Em meados de julho, a British Airways confirmou que sua frota de 31 jatos Boeing 747-400 não retornará aos céus. A pandemia de COVID-19 deixou as companhias aéreas à beira do abismo, e com meio século de serviço sobre suas asas (nota da redação: a variante -400 começou a voar em 1989), o vírus apenas acelerou o inevitável.
No entanto, a retirada desses aviões abriu algumas possibilidades muito interessantes, especialmente no que diz respeito à InfoSec. A equipe da Pen Test Partners conseguiu entrar em um Boeing 747-400 e compartilhou um tour completo na recente DEF CON 28. O vídeo dura 25 minutos (dos quais dez mostram o interior do avião), mas um de seus quadros começou a rodar o mundo em tempo recorde (07:49):
Sim, essa é uma unidade de disquetes. Não há 'emuladores' nem outros truques presentes. Os representantes da Pen Test Partners explicam que a unidade é o ponto de carregamento para o banco de dados de navegação, que deve ser atualizado a cada 28 dias. Não há transferências online aqui: um engenheiro sobe no avião e carrega os últimos dados disponíveis manualmente. A prática não seria exclusiva do 747-400: o Boeing 737 clássico recebe updates da mesma forma. A Aviation Today explorou os inconvenientes por trás do uso de disquetes em 2014, citando o tamanho das atualizações e a perda de integridade nos discos (erro de CRC, etc.).
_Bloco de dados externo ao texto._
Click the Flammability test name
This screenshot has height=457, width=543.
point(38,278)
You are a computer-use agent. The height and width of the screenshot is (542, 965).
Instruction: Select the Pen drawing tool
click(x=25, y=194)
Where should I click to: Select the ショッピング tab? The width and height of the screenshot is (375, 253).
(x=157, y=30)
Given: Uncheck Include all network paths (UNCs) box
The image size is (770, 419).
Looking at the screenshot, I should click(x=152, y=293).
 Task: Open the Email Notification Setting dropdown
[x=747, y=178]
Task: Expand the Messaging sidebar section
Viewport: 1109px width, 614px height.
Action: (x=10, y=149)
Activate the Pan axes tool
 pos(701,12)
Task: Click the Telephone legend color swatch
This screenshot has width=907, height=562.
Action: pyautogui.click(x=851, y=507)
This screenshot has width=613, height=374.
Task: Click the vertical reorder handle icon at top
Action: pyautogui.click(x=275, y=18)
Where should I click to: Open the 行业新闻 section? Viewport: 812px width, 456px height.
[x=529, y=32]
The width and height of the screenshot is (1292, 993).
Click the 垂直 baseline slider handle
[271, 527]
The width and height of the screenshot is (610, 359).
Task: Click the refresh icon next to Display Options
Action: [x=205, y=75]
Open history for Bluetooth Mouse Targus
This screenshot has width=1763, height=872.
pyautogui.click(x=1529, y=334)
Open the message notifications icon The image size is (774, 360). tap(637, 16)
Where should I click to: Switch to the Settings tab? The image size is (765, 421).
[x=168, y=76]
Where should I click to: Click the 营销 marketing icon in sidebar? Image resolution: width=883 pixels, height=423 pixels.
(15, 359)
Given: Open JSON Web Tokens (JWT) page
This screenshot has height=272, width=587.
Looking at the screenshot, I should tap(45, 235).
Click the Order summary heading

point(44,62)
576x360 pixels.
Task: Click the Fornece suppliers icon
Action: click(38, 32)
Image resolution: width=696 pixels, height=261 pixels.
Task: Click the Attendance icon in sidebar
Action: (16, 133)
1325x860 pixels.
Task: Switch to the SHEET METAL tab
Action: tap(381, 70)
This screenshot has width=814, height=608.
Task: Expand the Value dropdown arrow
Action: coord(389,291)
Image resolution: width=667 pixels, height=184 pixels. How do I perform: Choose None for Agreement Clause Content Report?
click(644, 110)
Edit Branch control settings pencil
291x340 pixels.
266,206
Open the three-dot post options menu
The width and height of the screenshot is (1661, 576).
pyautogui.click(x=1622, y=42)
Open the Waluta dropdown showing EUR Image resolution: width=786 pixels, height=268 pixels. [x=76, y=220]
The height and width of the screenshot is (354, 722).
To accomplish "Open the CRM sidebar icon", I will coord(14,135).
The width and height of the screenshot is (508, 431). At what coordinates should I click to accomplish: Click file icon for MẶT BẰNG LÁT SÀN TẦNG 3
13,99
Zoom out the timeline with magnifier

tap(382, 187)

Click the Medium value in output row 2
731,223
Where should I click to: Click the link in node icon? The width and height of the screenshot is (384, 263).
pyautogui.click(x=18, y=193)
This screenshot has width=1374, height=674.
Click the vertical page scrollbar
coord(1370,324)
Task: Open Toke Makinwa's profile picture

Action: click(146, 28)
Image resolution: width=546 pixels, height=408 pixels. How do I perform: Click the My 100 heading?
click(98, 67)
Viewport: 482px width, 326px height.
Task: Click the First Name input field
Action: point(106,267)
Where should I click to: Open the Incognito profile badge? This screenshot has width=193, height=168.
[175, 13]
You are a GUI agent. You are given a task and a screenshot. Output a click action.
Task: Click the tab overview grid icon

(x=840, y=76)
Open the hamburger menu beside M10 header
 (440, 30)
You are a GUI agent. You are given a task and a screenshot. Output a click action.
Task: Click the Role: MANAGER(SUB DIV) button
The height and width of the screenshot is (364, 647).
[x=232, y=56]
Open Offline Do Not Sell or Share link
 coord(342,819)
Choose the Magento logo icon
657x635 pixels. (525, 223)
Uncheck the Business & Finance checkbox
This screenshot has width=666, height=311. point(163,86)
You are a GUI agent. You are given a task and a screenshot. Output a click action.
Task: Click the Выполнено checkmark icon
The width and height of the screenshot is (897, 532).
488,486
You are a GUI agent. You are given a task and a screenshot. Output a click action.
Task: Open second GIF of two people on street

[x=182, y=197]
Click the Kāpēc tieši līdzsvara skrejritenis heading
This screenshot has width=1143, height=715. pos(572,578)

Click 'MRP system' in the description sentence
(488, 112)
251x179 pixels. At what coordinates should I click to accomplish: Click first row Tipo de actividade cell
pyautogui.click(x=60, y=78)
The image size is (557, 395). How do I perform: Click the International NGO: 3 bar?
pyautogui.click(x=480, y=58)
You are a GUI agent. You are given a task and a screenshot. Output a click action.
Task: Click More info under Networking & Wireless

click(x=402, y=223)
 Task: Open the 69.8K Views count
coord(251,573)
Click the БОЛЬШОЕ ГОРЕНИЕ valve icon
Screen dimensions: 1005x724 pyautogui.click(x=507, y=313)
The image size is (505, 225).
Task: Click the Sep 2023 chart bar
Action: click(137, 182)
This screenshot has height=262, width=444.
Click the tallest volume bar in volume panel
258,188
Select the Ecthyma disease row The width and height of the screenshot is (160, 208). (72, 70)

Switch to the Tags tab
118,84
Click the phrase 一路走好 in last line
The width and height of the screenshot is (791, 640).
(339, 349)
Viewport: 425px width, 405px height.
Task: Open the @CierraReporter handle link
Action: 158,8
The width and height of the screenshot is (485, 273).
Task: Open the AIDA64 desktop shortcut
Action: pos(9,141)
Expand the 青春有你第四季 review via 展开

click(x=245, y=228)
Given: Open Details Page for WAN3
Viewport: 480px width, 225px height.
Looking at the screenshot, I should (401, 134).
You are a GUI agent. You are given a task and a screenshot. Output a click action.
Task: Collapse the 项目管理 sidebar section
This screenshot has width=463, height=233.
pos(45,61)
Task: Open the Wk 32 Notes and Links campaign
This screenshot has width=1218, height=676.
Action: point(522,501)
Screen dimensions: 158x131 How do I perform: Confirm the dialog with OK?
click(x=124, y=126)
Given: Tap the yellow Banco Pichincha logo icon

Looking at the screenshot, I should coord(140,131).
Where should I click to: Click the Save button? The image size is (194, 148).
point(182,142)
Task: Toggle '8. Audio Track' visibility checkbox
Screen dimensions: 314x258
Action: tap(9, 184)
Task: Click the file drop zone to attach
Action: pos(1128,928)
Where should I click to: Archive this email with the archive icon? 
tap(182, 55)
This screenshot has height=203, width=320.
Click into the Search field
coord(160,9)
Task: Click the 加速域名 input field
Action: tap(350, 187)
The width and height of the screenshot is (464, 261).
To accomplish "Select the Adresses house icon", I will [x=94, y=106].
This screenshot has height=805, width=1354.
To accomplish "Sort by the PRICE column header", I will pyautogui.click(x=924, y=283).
Em resumo, os disquetes saíram de nossas vidas digitais, mas continuam bem ativos em ambientes industriais e sistemas 'legacy'. Também não devemos esquecer os famosos discos de oito polegadas usados pela Força Aérea dos Estados Unidos nos silos nucleares, que foram aposentados recentemente. Tendo tudo isso em mente, é muito provável que os disquetes nunca desapareçam por completo.